Damla is an art student. Enrolled in a Master of Fine Arts Program, preparing for her graduation project, she is questioning art’s relationship to politics and its power to respond to the urgencies around her.

On the streets of Bergen, Norway, the art student meets Bianca, a Romanian Roma who makes a living out of begging. As part of her art project, Damla decides to sit down next to Bianca every day from early morning to the evening. They only separate at night—Damla retreats home, Bianca sleeps under a bridge. For several months, the two women are together on the streets experiencing the movements and the looks of the passersby, the change of seasons, and the passing of time. Bianca’s situation raises many painful questions for Damla, relevant questions in relation to her responsibility as an artist. What can her work be, what can her work do in the face of the social and economic inequality which she perceives outside the comfortable security of the art school? How can one wrestle with the conditions of poverty from an artistic position?

Fiction filmed in a documentary style, Damla’s story captures the dilemmas that punctuate the journey of an art student and, what’s more, the contradictory and complex issues that surround any artistic production in the face of poverty and inequality. AR

Ane Hjort Guttu’s work for the Art Encounters Biennial was made possible with the support of The Office for Contemporary Art Norway (OCA).

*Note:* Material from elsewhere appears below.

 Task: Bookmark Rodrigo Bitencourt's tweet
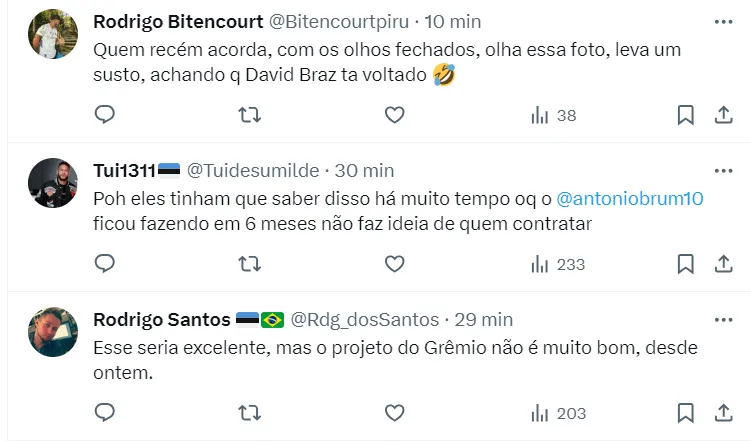coord(685,115)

Ane Hjort Guttu (b. 1971, Oslo) is a Norwegian artist and filmmaker based in Oslo. She works in a variety of media, but in recent years has mainly concentrated on film and video works, ranging from investigative documentary to poetic fiction. Among recurrent themes in her work are the relationship between freedom and power, economy and the public space, social change and limits of action. Guttu is also a writer and curator, and she is a professor at the National Academy of the Arts, Oslo. An anthology of her written works was published in 2018, edited by Rike Frank and published by Sternberg and Torpedo Press. Selected shows: Films, Tromsø kunstforening, Kunsthall Trondheim (2018, solo); Artists’ Film International, Whitechapel Gallery (2017); Furniture Isn’t Just Furniture, Fotogalleriet, Oslo (2017, solo); Die Reichen Sollen Noch Reicher Werden/The Rich Should Be Richer, Speicher Düsseldorf (2016, solo); Time Passes, South London Gallery (2015, solo); Urbanisme Unitaire, Le Quartier, Centre d’Art Contemporain de Quimper (2014, solo); This Place is Every Place, Tensta konsthall, Stockholm (2014, solo); The Rich Should Be Richer, Kunsthall Oslo (2012, solo); Scenarien über Europa, Galerie für Zeitgenössische Kunst Leipzig (2011–12); Kleisthaus, Berlin (2009); Late summer (Reality), Bjørka Foundation Project Room, Oslo (2002). She participated in the OFF Biennale (2017), the 11th Gwangju Biennale (2016), the 19th biennale of Sydney (2014) and the UKS Biennial (2004).